TinyPNG Alternative
More formats, bigger files, and an actual image editor.
Feature Comparison
| Feature | TinyPNG | imgfast |
|---|---|---|
| Free daily limit | 20 images | 50 images (registered) Better |
| Max file size (free) | 5 MB | 20 MB Better |
| Max dimensions | Not specified | 10K×10K (free), 50K×50K (Pro) Better |
| Image editor | No | Full (crop, adjust, effects) Better |
| PDF support | No | Yes Better |
| WebP/AVIF support | WebP Pro only, no AVIF | Both free Better |
| Advanced options | Basic | Metadata, DPI, watermarks (Pro) Better |
| Mobile optimized | Basic | Fully responsive Better |
| API access | Paid ($25/mo+) | Pro tier ($9.99/mo) Better |
The Honest Take
TinyPNG is a classic. It's been around since 2014 and does PNG/JPEG compression really well. Their smart lossy compression for PNGs is genuinely impressive—they figured out how to reduce colors while keeping images looking great.
What TinyPNG nails: Dead simple interface, excellent PNG optimization, and they've been reliable for a decade. That kind of track record matters.
Where we do things differently: We support modern formats like WebP, AVIF, and PDF out of the box. We handle much larger files and images (up to 10,000×10,000 pixels free, 50,000×50,000 on Pro—great for infographics). We've got a full image editor with crop, rotate, brightness, contrast, saturation, sharpening, and rounded corners. Pro users get advanced controls for metadata, DPI, chroma subsampling, colourspace, and watermarks.

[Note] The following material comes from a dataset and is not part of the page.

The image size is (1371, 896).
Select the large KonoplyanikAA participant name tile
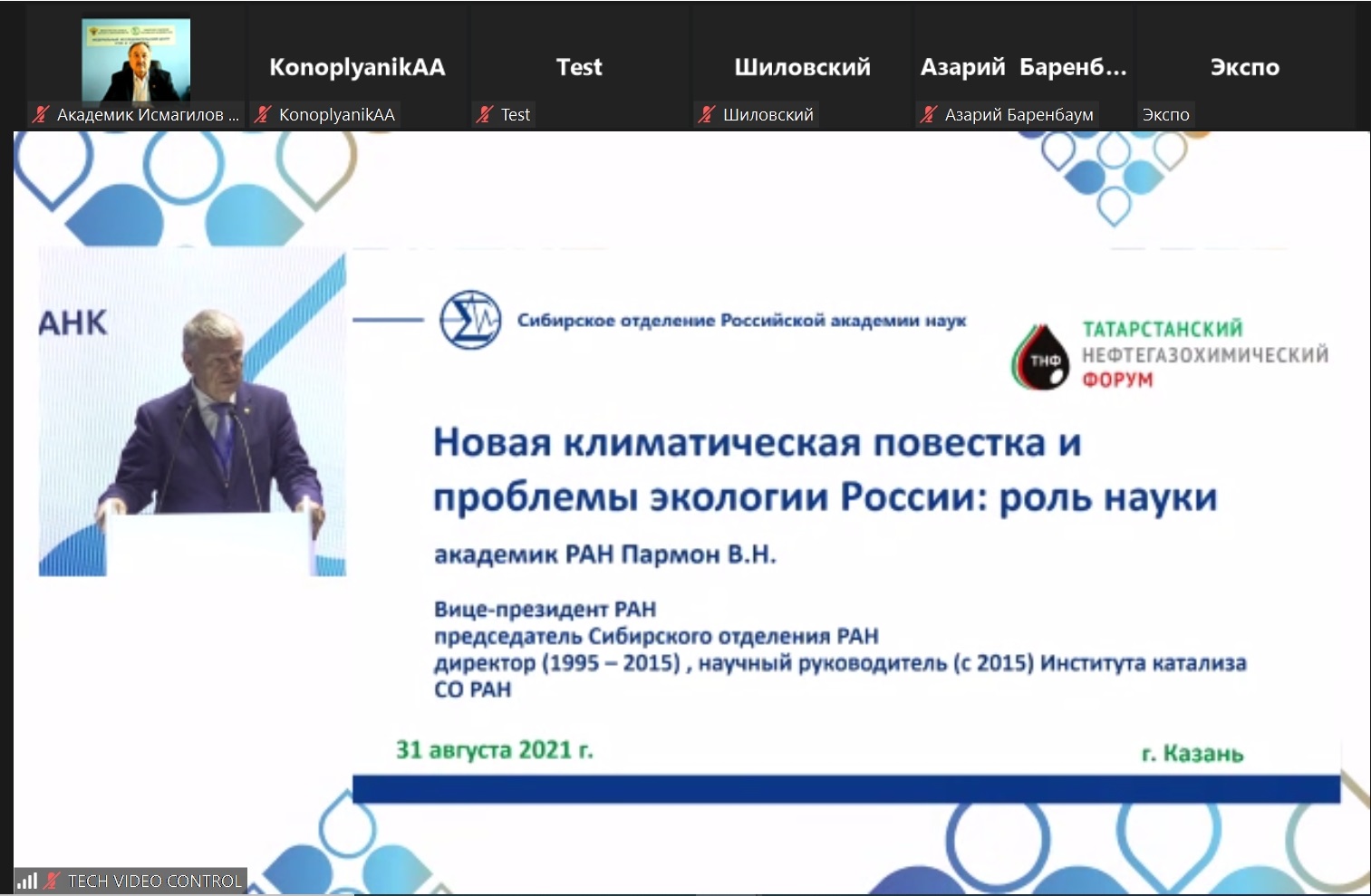(x=357, y=67)
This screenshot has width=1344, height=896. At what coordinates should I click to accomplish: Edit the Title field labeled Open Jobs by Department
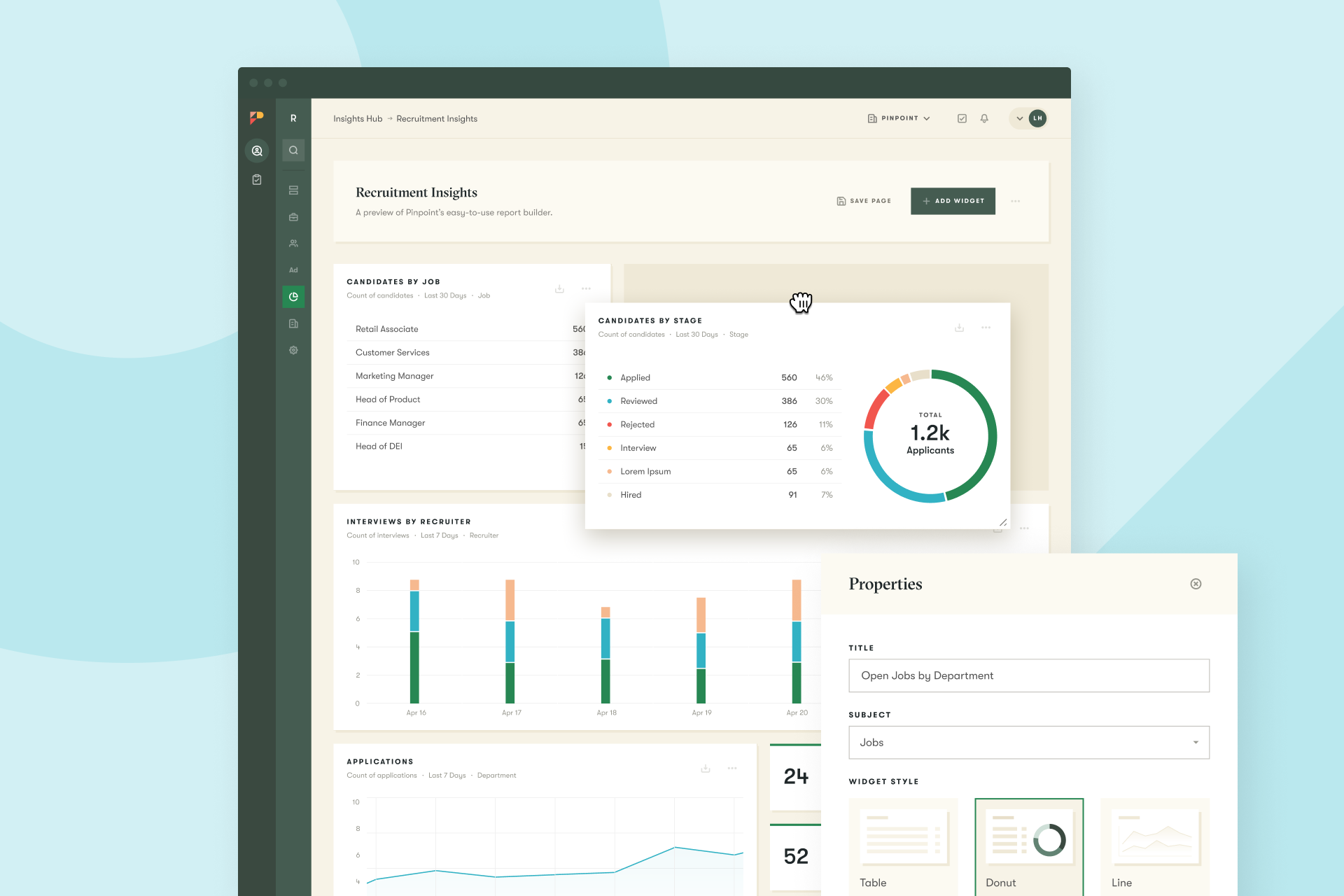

Mobile-friendly: Our entire interface works on phones. Take a photo, optimize it, post to your blog—all from your pocket, no app needed.
The honest take: If you compress a lot of PNGs and their 20 images/day limit works for you, TinyPNG is great. If you need more formats, larger images, editing tools, or want to work from your phone, we've got you covered.